Description of the task:
After locating the line that contains "Clear [button] (80, 319)", restate it and each later line word for word through the end of the records.

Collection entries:
+++

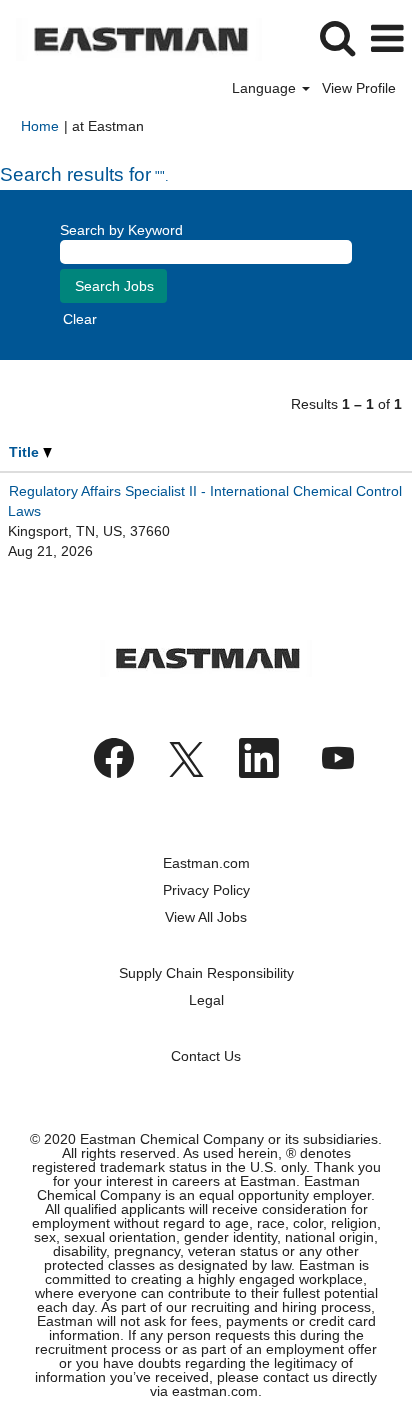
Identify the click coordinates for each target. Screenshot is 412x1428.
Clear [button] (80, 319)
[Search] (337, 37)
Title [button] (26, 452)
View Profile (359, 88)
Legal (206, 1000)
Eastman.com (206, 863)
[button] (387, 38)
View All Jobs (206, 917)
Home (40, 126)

+++

Expected output:
Clear [button] (80, 319)
[Search] (337, 37)
Title [button] (26, 452)
View Profile (359, 88)
Legal (206, 1000)
Eastman.com (206, 863)
[button] (387, 38)
View All Jobs (206, 917)
Home (40, 126)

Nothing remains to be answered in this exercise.